Page extract
>>>

Mild, asymptomatic cases as recovered patients? DOH says other countries follow same criteria

Kristine Sabillo, ABS-CBN News

Posted at Jul 31 2020 01:29 PM | Updated as of Jul 31 2020 01:41 PM

People under COVID-19 testing at a company, June 20, 2020. Jonathan Cellona, ABS-CBN News

MANILA — The Department of Health on Friday explained that the implementation of “time-based tagging” or “mass recovery adjustment” where mild and asymptomatic COVID-19 patients are declared recovered after 14 days of quarantine is at par with international standards.

This followed its announcement of record-high recoveries of some 38,075 coronavirus patients on Thursday, which prompted doubt and drew questions from the public on how DOH handles critical COVID-19 data. 

“'Yung clinical criteria hindi siya masyadong different from other criteria or countries,” Health Undersecretary Maria Rosario Vergeire told reporters during a virtual forum. “'Pag nakita ng physician na na-resolve ang symptoms we can already classify as clinically recovered.”

(Our clinical criteria is not that different from the criteria of other countries. If the physician sees that symptoms are resolved, we can already classify as clinically recovered.)

<<<

(Pixel coordinate grounding data)

>>>

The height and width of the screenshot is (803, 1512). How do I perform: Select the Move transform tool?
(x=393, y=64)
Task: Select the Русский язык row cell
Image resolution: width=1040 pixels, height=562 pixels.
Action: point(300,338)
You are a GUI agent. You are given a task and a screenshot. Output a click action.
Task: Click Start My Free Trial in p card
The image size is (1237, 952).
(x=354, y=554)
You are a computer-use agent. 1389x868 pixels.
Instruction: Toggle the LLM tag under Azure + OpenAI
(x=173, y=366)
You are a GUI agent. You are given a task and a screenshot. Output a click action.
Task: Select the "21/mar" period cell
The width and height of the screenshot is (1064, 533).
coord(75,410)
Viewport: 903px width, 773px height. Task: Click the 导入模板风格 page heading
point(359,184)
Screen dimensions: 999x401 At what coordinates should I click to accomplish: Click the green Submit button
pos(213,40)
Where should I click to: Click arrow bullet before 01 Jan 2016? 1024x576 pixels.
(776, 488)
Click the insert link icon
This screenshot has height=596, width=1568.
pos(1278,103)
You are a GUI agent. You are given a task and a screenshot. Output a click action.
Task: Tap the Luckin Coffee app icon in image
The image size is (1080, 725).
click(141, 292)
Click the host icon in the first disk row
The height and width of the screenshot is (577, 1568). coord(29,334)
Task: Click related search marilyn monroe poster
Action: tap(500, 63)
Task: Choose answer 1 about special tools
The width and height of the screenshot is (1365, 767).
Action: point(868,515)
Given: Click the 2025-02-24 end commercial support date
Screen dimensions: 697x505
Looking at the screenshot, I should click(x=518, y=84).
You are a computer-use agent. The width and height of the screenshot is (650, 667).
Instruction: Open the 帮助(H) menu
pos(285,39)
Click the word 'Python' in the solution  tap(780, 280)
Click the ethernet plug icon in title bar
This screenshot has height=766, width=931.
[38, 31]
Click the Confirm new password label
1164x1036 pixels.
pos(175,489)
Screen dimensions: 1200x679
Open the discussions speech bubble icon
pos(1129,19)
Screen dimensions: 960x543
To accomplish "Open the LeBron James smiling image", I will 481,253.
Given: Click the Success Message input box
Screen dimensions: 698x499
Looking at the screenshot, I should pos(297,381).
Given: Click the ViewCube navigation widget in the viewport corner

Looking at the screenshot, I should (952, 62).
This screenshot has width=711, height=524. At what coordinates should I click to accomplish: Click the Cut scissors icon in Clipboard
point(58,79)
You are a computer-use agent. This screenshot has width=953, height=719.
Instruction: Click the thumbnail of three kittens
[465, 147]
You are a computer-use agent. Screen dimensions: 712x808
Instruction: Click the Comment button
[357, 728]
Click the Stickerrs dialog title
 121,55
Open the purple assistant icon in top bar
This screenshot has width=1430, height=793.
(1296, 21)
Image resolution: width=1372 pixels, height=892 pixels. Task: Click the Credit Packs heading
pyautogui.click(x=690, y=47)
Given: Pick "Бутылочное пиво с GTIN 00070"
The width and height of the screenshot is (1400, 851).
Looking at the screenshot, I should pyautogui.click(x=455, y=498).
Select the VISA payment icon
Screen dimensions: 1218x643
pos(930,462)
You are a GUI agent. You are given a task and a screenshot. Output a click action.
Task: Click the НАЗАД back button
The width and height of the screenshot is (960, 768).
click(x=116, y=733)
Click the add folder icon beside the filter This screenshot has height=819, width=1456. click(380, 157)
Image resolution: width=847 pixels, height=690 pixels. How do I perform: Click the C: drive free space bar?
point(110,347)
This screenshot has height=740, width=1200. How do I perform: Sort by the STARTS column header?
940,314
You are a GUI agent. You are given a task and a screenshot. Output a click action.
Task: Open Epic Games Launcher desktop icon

<<<

Task item
Quote the DOH recovery article from "Posted at Jul" through "critical COVID-19 data.".

Your solution
Posted at Jul 31 2020 01:29 PM | Updated as of Jul 31 2020 01:41 PM

People under COVID-19 testing at a company, June 20, 2020. Jonathan Cellona, ABS-CBN News

MANILA — The Department of Health on Friday explained that the implementation of “time-based tagging” or “mass recovery adjustment” where mild and asymptomatic COVID-19 patients are declared recovered after 14 days of quarantine is at par with international standards.

This followed its announcement of record-high recoveries of some 38,075 coronavirus patients on Thursday, which prompted doubt and drew questions from the public on how DOH handles critical COVID-19 data.